We have done some travel hacking in the past (namely, our hotel stay in Tokyo in the fall of 2017). But for the most part, we are stockpiling travel rewards to cash in during early retirement. Our expectation is that we can take better advantage of our flexible schedules for valuable redemption. Also, it will enable us to travel without spending cash during those critical first few years when sequence risk is greatest.
That said, I was targeted in late 2018 with a 125,000 points offer for the Marriott Bonvoy Brilliant American Express card. We didn’t have a set plan for how to use these points, but this was a solid offer. We also knew we didn’t want to keep another premium annual fee travel card in either of our wallets long term. The card also came with a $300 annual credit to use at Marriott–automatically credited for stays or incidental charges. We decided it would be worth harvesting the sign up bonus to see how valuable the card would be for us. Another unexpected, but much enjoyed perk was that the gold status qualified me for a match to Caesar’s Diamond. You might recall that we made great use of the Diamond status in Las Vegas.
Our $300 Marriott credit was spent within two months and covered one night at a beachfront hotel following Mr. Vine’s grandfather’s birthday in Florida and meals during our stay at the Le Meridien Saigon during our Vietnam trip (we had pre-paid for the hotel stay). The card also provides Marriott Gold status, which got us a nice upgrade to a corner room in Saigon. Upon reaching the minimum spend, my sign up bonus was credited.
We started brainstorming possible ways to redeem the sign up bonus while I still had gold status because we were already planning to cancel the card. The card isn’t a bad value; we just didn’t want to pre-pay for $450 worth of Marriott charges every year. I had my eye on a warm weather destination in the winter. We also did some research to figure out which Marriott properties were particularly nice for the points cost.
In addition the sign up bonus, I had 30,000 or so points in my account (both from earning with the card and hotel stays). I first booked the W Hotel in Punta Mita, Mexico. The redemption was a little more costly than my balance at the time, but with a year to go, there were lots of ways to make up the shortfall.

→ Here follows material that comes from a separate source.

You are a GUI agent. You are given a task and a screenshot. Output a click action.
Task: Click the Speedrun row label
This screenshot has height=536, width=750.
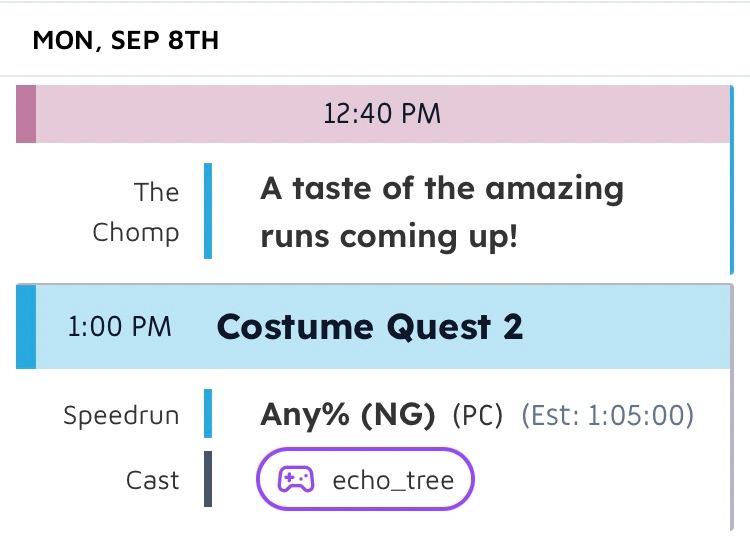pos(121,415)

After a few months of continued research, I changed my mind. El Mangroove, a boutique hotel in Costa Rica, looked like a better value and was a redemption I could fully cover with my available balance. I canceled the W and reserved a room at the El Mangroove, thinking it would be a placeholder in case nothing else struck our fancy. Months passed and we didn’t change our minds. We also didn’t change our minds about wanting a warm weather getaway.
Flights were a bit problematic, with no great itineraries from the midwest to Liberia, Costa Rica. Mr. Vine found a Delta flight that could be booked with American Express Membership Rewards at a decent redemption rate. We have a business-owning friend and frequent travel companion who holds a Platinum card and is swimming in points. We pitched a plan whereby we would cover the hotel and our friend would buy our plane tickets. Our friend agreed and booked the plane tickets that evening.
The cash cost of the hotel for our stay is $2,650. Flight prices varied, but we estimated roundtrip airfare at $600 per person. We’re getting $3,850 worth of value for 150,000 Bonvoy points. The hotel alone yields a redemption rate of around 1.8 cents per point, but including the flights brings it to 2.6 cents per point. Even subtracting the $450 annual fee from the hotel price, our redemption rate was still 1.5 cents per point (nearly double the typical valuation of 0.8 cents per point). It doesn’t seem fair to subtract the full annual fee as $300 was credited towards other travel.
The Bonvoy Brilliant turned out to be an amazing card to harvest the sign up bonus. We calculated that the card would have likely provided a positive return of its annual fee if we had opted to keep it. However, to make it worth it, we’d need to spend at least $450 per year at Marriott hotels. It’s likely that my limited work travel would have accomplished this, but the hassle of fronting those stays in the form of paying the annual fee was not ideal. We’re already tied into another hotel chain and we have our timeshare. For all of these reasons, we decided not to renew. Here is a quick recap of what the Bonvoy Brilliant got us in the first year: Bonvoy Gold status; Caesars Diamond status; a five night stay worth $2600 in Costa Rica (which we split with a friend in exchange for two roundtrip plane tickets); an upgraded room at Le Meridien Saigon; nine meals (six breakfasts, three dinners) at Le Meridien Saigon; and one beachfront room at the Courtyard Jacksonville Beach. Approximate total value: $4,500. That’s incredible. Future years would be significantly less valuable because the sign up bonus is, of course, a one time thing. The big value came from the Costa Rica room and swap for airfare.
We’re delighted with the value we’re getting from the Costa Rica trip. It was a fair amount of work, but we certainly squeezed a lot of value out of the Marriott card (which I’ve since canceled). We anticipate a rental car, food and drink, and activities (e.g. national park admissions) as additional out of pocket expenses. This should make for an economical vacation.
Do you travel hack? Do you spend points as you earn them or save them for aspirational or future trips? What’s a favorite travel hack success story?